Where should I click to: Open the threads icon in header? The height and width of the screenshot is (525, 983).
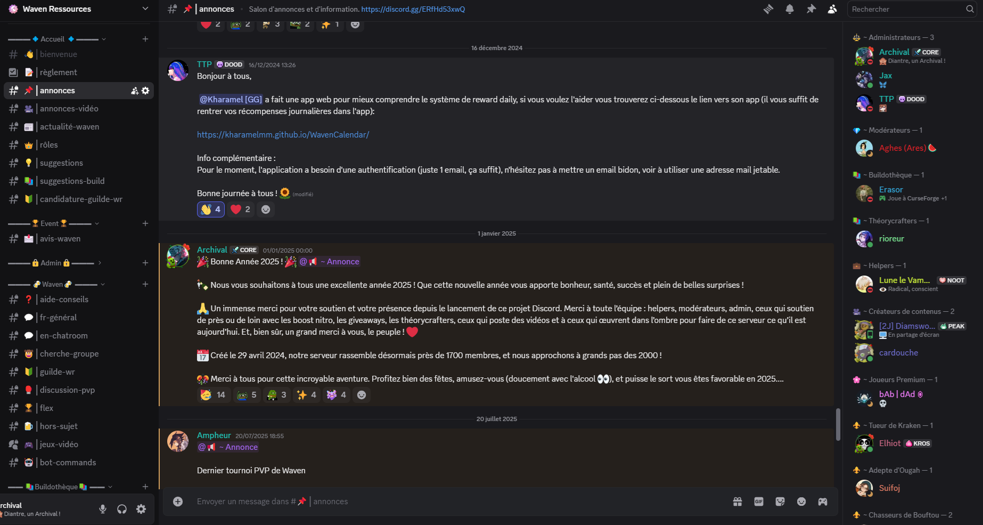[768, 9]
==
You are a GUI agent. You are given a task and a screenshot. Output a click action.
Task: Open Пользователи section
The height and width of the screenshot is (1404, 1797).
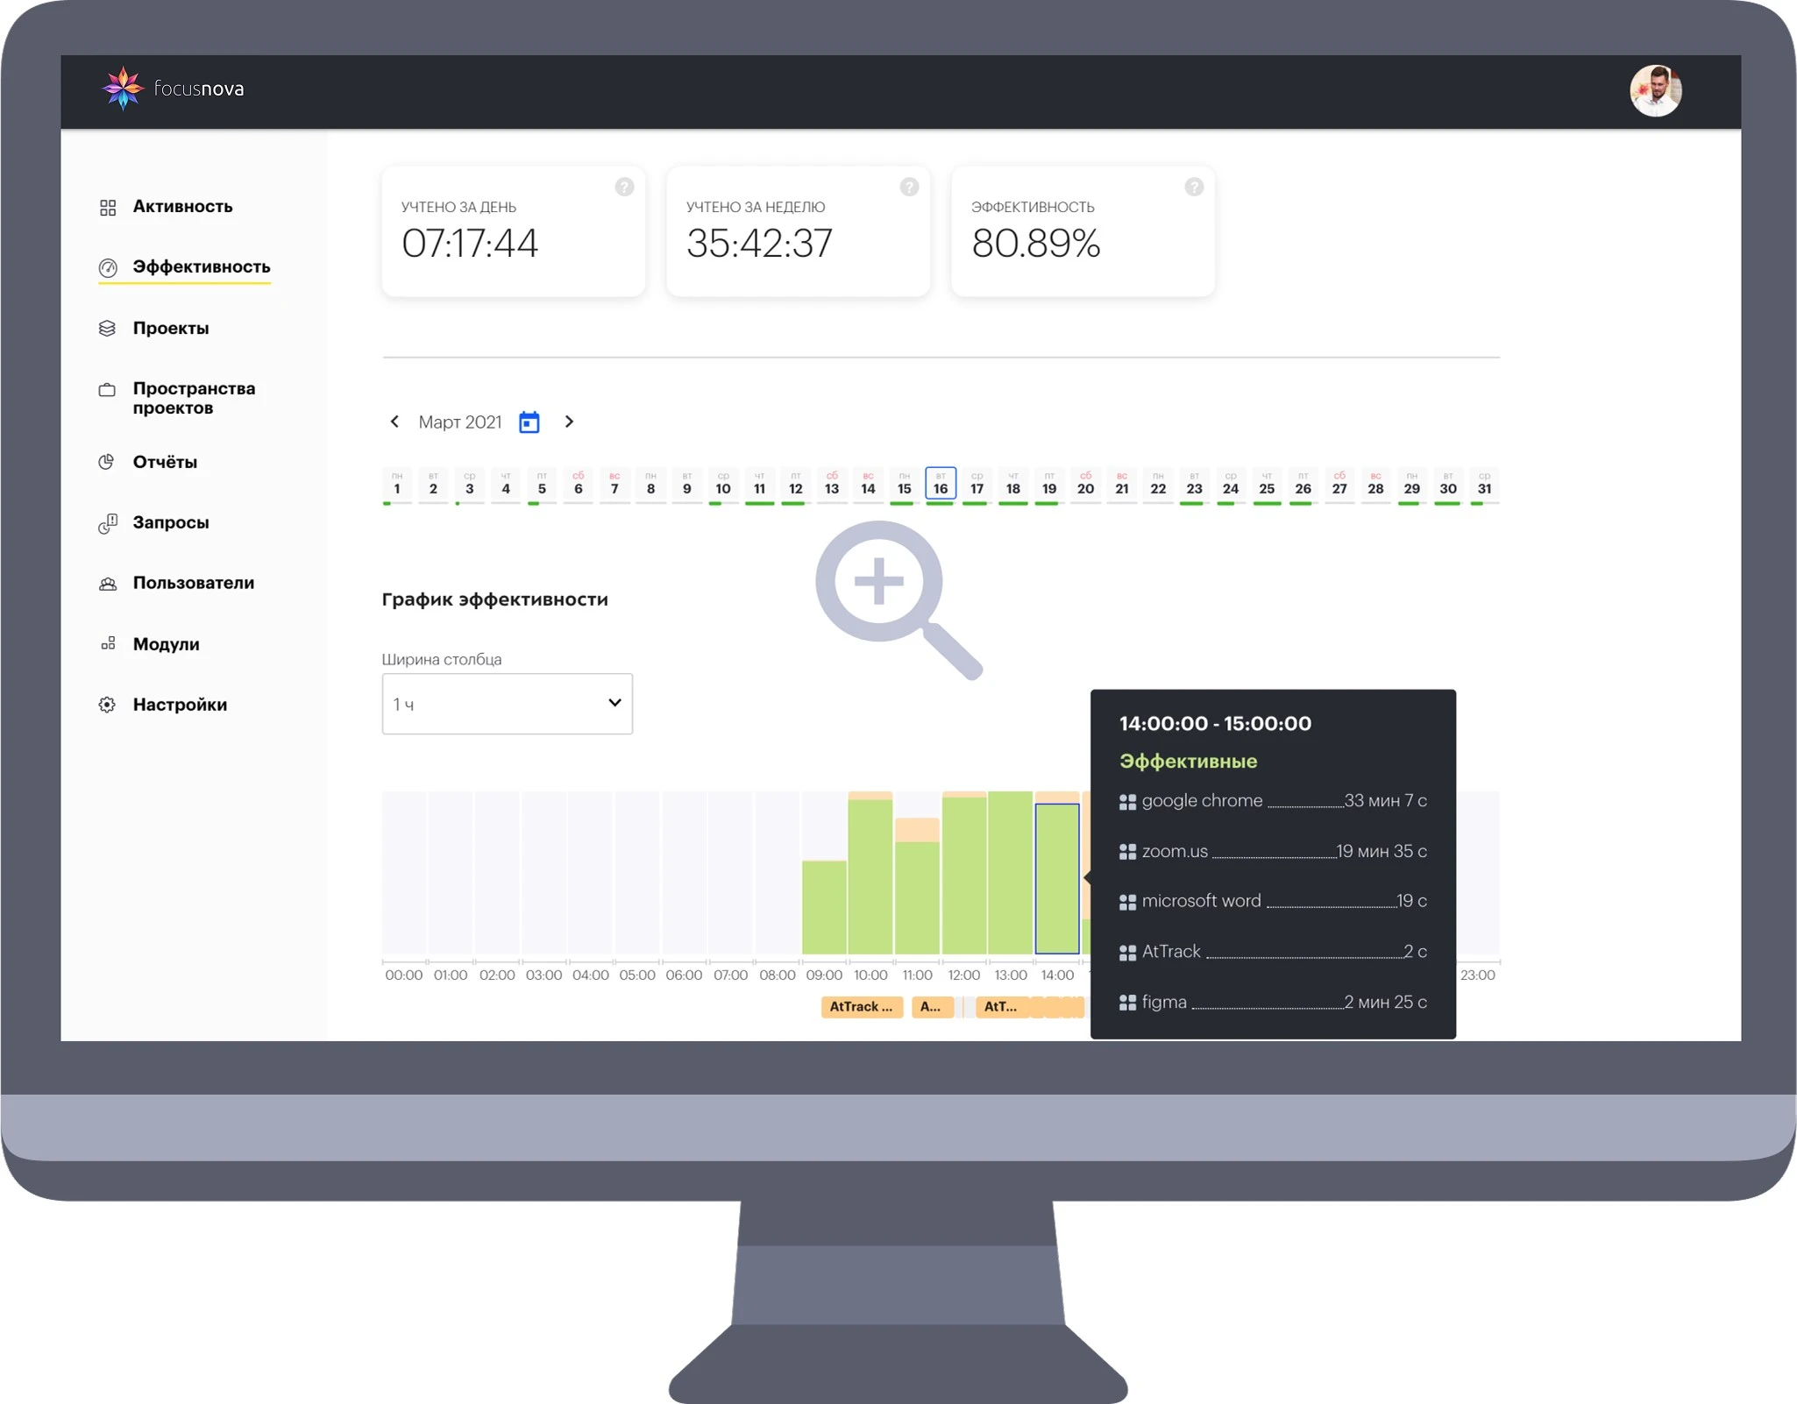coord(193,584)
* * *
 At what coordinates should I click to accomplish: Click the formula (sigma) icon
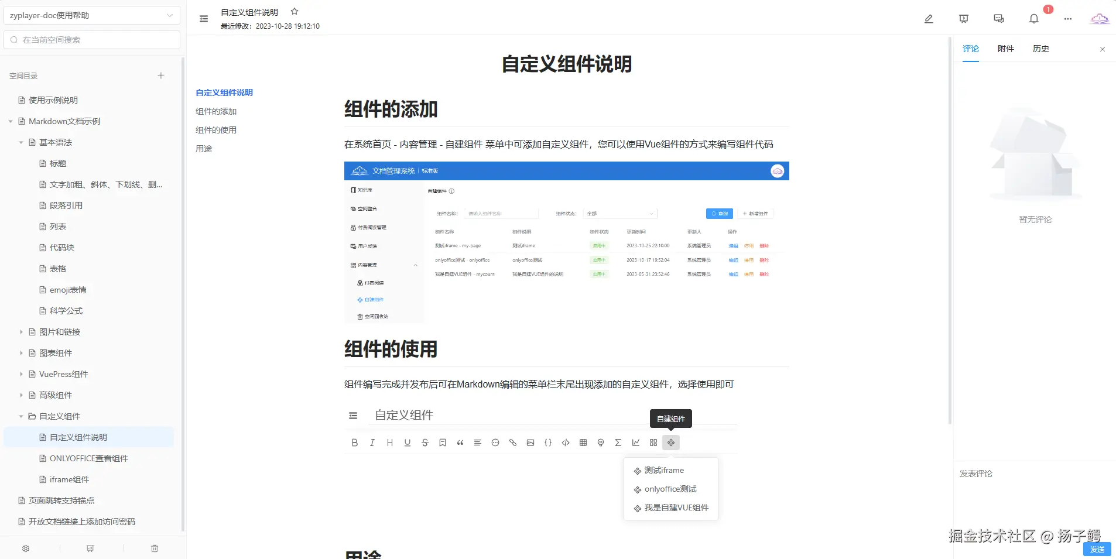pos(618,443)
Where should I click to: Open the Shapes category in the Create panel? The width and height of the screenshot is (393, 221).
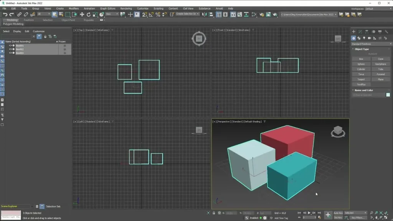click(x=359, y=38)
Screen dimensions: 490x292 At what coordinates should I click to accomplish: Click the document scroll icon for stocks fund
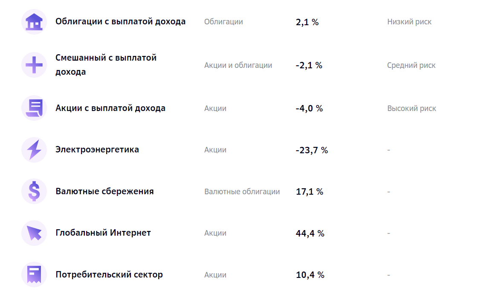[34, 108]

— TO DO —
Rewrite the stretch of the records from the line containing "You are a GUI" through the line containing "coord(193,584)", putting "screen capture" in place of "screenshot" and changing nothing else. Leave the pictures out.

— ANSWER TO THE TASK —
You are a GUI agent. You are given a task and a screen capture. Output a click action.
Task: Open Пользователи section
The height and width of the screen capture is (1404, 1797).
coord(193,584)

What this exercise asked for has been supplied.